Identify every line in the rows below that contains the word "width", matching its case exactly, and copy each of those lines.

%%

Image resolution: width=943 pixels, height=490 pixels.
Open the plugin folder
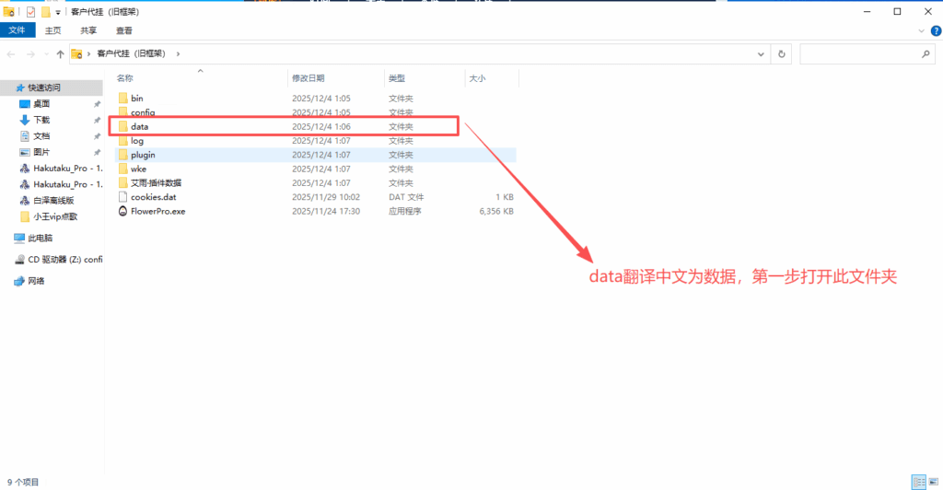pyautogui.click(x=143, y=155)
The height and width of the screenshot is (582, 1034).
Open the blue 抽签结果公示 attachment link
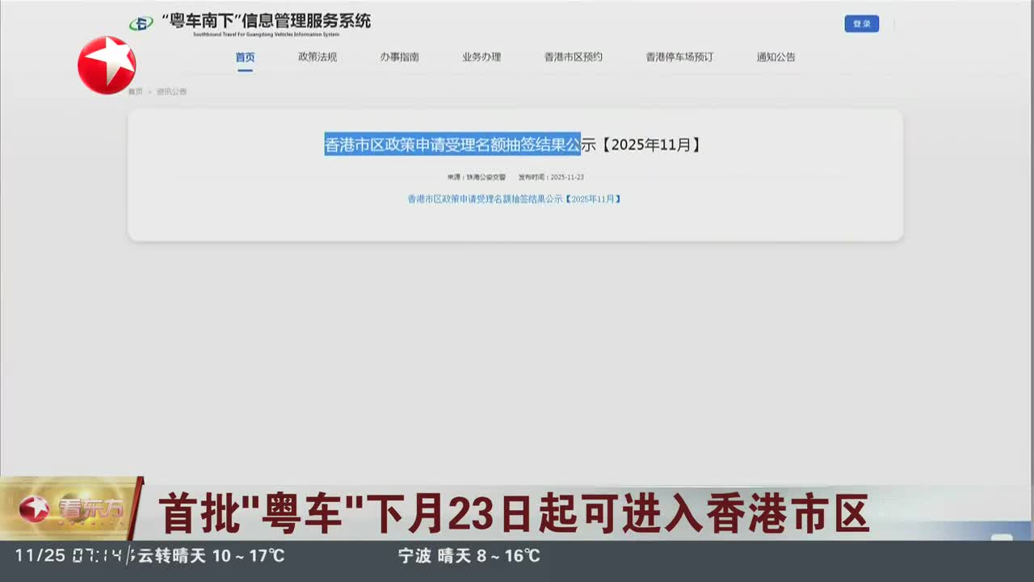point(514,199)
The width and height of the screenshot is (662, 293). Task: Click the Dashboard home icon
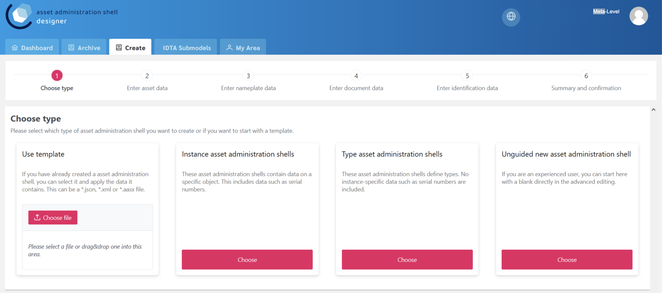15,47
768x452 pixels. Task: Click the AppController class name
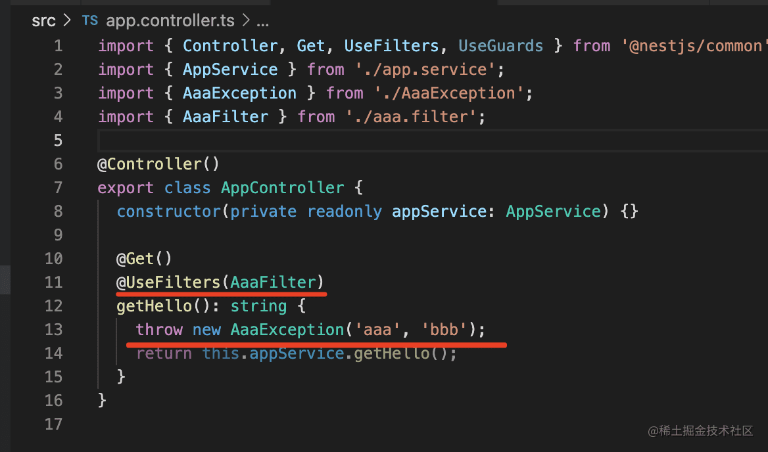(x=282, y=188)
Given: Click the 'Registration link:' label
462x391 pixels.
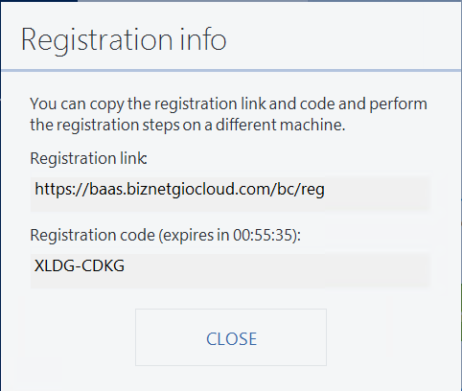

%%

_Full output_.
Image resolution: width=943 pixels, height=490 pixels.
The height and width of the screenshot is (582, 1034).
The width and height of the screenshot is (662, 293). Task: Click the Dashboard home icon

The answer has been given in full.